Essentially, this means if you're using ChaCha20 right now in a continuous fashion with chunks of various sizes, your data is being encrypted incorrectly, and won't be interoperable with other implementations. These broken implementations are able to output exactly one chunk correctly which is not a multiple of the block size, which destroys their internal buffers, and screws up every output thereafter.

I noticed a similar situation with hash algorithm implementations several years back. However, most hash implementations are fine. Yet with ChaCha20, practically every implementation I looked at recently was broken.

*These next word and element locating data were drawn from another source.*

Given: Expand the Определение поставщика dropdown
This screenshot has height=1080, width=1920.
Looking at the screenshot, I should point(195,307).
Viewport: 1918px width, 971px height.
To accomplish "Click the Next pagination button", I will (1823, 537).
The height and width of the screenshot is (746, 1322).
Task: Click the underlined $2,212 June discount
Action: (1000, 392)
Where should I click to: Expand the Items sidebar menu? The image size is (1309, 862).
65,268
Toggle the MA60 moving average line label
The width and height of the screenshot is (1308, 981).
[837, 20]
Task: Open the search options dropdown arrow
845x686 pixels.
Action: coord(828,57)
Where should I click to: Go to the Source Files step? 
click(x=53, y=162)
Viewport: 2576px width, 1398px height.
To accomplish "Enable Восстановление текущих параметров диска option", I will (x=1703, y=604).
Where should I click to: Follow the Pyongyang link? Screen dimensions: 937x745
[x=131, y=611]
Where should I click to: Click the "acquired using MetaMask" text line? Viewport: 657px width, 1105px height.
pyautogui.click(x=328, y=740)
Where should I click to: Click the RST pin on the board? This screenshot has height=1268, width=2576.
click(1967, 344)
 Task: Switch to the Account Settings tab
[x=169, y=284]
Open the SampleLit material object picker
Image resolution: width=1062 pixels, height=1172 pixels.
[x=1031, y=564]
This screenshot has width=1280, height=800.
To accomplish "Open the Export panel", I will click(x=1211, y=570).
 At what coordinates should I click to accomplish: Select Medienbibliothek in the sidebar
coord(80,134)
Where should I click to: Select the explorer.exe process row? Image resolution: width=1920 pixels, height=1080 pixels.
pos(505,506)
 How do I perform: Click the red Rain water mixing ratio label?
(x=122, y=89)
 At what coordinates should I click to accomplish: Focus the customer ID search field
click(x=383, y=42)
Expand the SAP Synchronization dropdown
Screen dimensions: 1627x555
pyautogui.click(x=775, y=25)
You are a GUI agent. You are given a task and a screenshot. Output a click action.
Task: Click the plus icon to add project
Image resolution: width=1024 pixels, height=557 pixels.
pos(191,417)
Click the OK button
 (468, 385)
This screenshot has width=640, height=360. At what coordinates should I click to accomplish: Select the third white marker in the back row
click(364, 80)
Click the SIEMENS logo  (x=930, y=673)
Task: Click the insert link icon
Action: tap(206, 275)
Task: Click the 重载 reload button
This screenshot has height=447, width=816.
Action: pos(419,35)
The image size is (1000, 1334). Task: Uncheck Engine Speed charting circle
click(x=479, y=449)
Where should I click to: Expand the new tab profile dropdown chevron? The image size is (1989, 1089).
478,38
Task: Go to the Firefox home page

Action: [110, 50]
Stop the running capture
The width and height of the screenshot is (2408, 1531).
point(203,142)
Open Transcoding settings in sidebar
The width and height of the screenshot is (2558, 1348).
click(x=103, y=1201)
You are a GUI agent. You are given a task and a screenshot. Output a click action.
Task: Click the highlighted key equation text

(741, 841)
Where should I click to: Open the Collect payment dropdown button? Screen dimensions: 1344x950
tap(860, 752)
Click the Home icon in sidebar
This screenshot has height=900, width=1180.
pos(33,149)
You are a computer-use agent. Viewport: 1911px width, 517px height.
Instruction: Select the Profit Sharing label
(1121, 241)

Since this situation cannot stand, especially with ChaCha20 gaining speed, I am providing a simple implementation without these flaws. This implementation is designed to be correct, portable, and simple. (Those wanting an optimized version of this should consider paying for more optimized routines)

Usage of the C99 API I designed is as follows:

Custom type: chacha20_ctx
This type is used as a context for a state of encryption.

To initialize:
void chacha20_setup(chacha20_ctx *ctx, const uint8_t *key, size_t length, uint8_t nonce[8]);

The encryption key is passed via a pointer to a byte array and its length in bytes. The key can be 16 or 32 bytes. The nonce is always 8 bytes.

Once initialized, to encrypt data:
void chacha20_encrypt(chacha20_ctx *ctx, const uint8_t *in, uint8_t *out, size_t length);

You can pass an arbitrary amount of data to be encrypted, just ensure the output buffer is always at least as large as the input buffer. This function can be called repeatedly, and it doesn't matter what was done with it previously.

To decrypt data, initialize, and then call the decryption function:
void chacha20_decrypt(chacha20_ctx *ctx, const uint8_t *in, uint8_t *out, size_t length);

For encryption or decryption, if you want to jump ahead to a particular block:
void chacha20_counter_set(chacha20_ctx *ctx, uint64_t counter);

Counter is essentially the number of the next block to encrypt/decrypt. ChaCha20's internal block size is 64 bytes, so to calculate how many bytes are skipped by a particular counter value, multiply it by 64.

In addition to just providing a library, I gathered the test vectors that were submitted for various RFCs, and included a series of unit tests to test it for correctness.

For fun, since I'm also playing around a bit with LibreSSL these days, I wrapped its API up in the API I described above. The wrapper is included in my package with the rest of the code, however it is currently not designed for serious usage outside of the included test cases.

Since I already whipped up some unit tests that anyone can use, I'll leave it as an exercise to the reader to determine which libraries are and aren't implemented correctly.

I tried to ensure my library is bug free, but I am only human. If you find a mistake, please report it.